The final fitting was a compromise between generality and accuracy, so no particular click is perfectly reproduced. In fact, the echoes from artificial sounds after being produced by loudspeakers and recorded by electret microphones showed no differences even when more terms in the series were introduced, so it was not necessary to increase the complexity of the fitting function, because the noticeable gain was negligible.

3. Results and Discussions

In the range from 1500 to 3000 Hz, some natural clicks have a flatter spectrum than artificial ones. Better fittings would require more terms in the series, but this accuracy would not be reflected in the experimental results because the used loudspeakers were not able to reproduce such accurate functions. No effort has been made to fit the spectra over 3000 Hz. Most of the relevant information from the pulses are below 3000 Hz and the intensity drops very quickly after this point. Moreover, the use of higher frequencies produced numerical instability and fitting problems, thus the use of this range of frequencies was the best option.

The following acoustical parameters were measured from the waveform and spectrum of every pulse: time duration, number of relative maxima, maximum wave amplitude, minimum wave amplitude, first frequency band, second frequency band, third frequency band, raise time from 0 to maximum amplitude and average intensity of the pulse. Acoustic intensity is calculated by the Praat program using the mean value of the intensity curve in dB, with values in dB SPL, dB relative to 2×105 Pa. The frequency bands are defined as the first three clearly resolved peaks in the audible spectrum. The frequency spectra were finally calculated using the FFT algorithm provided by the Praat program with a Hamming window and 1024 discretization points. The Praat manual specifies that the FFT is calculated after the time domain signal is zero-padded. The results for the frequency peaks did not change when different windows were tried.

The same parameters were used for both natural and synthetic pulses. The results for the echoes of synthetic palatal clicks are summarized in Tables 1 and 2. The data are presented as mean and standard deviation. The repeatability of the pulses was excellent, differences in peak amplitude and time duration for the same sample were less than 5%. Criteria for time duration measurement was amplitude of the pulse being less than 1% over the ambient noise.

The results for the echoes from natural palatal pulses can be seen in Tables 3 and 4. Values of both reference pulses, without echoes, can be seen in Table 5.

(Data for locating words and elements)

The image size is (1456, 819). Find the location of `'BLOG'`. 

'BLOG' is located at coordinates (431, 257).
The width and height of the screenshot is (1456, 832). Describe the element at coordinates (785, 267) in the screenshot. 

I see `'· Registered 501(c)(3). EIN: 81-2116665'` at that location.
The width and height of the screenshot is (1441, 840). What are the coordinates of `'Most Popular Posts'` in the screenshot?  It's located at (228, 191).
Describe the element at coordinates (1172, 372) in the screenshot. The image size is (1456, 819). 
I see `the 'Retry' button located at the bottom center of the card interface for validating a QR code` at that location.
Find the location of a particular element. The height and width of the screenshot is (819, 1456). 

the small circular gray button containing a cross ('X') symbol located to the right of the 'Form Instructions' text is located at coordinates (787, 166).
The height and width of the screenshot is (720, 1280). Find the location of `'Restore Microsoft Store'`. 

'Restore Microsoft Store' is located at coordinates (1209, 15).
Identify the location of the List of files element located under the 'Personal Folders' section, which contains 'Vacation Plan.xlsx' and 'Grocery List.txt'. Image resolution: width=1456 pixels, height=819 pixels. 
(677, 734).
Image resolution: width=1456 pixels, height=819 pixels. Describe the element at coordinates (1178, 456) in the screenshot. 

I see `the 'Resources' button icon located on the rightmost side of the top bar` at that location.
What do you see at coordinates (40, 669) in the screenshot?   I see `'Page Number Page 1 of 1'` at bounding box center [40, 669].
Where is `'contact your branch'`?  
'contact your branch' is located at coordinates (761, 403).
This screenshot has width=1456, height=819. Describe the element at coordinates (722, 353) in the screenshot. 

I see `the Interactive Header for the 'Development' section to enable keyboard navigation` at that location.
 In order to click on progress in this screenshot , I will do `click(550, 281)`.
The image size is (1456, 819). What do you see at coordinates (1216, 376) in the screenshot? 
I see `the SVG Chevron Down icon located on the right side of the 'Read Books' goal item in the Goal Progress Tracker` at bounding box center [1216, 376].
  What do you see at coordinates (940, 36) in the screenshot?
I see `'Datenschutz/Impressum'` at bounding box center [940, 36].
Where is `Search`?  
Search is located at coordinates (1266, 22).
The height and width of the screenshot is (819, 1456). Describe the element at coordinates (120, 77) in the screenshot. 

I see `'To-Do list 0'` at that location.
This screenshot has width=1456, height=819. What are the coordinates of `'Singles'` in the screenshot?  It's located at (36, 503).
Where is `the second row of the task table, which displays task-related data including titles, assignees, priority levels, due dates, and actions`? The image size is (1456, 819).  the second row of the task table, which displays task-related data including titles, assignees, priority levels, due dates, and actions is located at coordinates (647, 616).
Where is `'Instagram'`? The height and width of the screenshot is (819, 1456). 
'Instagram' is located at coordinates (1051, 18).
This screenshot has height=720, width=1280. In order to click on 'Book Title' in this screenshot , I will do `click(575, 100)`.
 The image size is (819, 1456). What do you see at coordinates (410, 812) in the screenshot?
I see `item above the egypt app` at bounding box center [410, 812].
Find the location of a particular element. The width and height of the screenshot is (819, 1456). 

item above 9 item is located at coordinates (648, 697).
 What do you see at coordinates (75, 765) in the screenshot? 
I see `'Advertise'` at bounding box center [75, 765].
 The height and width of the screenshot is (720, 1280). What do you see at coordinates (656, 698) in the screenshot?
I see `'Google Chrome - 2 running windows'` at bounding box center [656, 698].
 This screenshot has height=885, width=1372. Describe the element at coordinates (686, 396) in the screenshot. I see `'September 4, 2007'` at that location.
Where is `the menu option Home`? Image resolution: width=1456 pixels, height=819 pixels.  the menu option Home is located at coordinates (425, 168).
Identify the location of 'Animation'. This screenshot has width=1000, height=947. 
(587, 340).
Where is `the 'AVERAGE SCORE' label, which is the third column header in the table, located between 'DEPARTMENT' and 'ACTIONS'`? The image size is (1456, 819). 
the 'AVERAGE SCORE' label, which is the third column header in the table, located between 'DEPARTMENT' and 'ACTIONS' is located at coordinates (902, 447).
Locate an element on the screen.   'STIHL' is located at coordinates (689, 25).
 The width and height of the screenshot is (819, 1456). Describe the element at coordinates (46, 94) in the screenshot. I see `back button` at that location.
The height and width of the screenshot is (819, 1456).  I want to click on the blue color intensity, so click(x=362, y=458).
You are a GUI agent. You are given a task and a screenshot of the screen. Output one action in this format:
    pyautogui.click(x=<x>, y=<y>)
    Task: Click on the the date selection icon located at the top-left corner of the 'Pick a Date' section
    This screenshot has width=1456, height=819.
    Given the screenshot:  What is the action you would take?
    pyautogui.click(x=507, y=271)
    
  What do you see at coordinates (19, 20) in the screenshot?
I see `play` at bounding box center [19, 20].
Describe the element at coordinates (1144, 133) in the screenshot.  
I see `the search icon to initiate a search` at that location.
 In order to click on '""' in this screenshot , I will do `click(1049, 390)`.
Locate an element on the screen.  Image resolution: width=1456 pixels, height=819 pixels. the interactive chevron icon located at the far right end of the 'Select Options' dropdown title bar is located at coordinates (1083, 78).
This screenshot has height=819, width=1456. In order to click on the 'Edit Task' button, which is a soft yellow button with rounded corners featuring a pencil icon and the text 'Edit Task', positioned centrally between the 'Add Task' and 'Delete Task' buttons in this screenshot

● Brief A
Reproduce the stretch of the records from the line containing "The image size is (1456, 819). What" through the line containing "This screenshot has width=1456, height=819. What", both lines included.
● Brief B
Proceed with the text on echoes from natural and synthetic palatal clicks, starting right after its last sentence.

● Written answer A
The image size is (1456, 819). What do you see at coordinates (1216, 376) in the screenshot? 
I see `the SVG Chevron Down icon located on the right side of the 'Read Books' goal item in the Goal Progress Tracker` at bounding box center [1216, 376].
  What do you see at coordinates (940, 36) in the screenshot?
I see `'Datenschutz/Impressum'` at bounding box center [940, 36].
Where is `Search`?  
Search is located at coordinates (1266, 22).
The height and width of the screenshot is (819, 1456). Describe the element at coordinates (120, 77) in the screenshot. 

I see `'To-Do list 0'` at that location.
This screenshot has width=1456, height=819. What are the coordinates of `'Singles'` in the screenshot?  It's located at (36, 503).

● Written answer B
In the case of synthetic echoes, the best acoustic parameters for species identification are the main frequencies of the spectra at frequencies below 1500 Hz. The first frequency band is almost the same in all cases. This is related to the fact that the underlying material structure of the three samples is similar, wood in this case. Chestnut and maple share the same second frequency band, while cherry and maple share the third one. This permits an unambiguous identification of the three veneers. However, as Figure 6 clearly shows, the structure of the frequency bands is more complex than these simple parameters suggest. A much more detailed identification is possible using the fine structure of the frequency spectra and their relative widths.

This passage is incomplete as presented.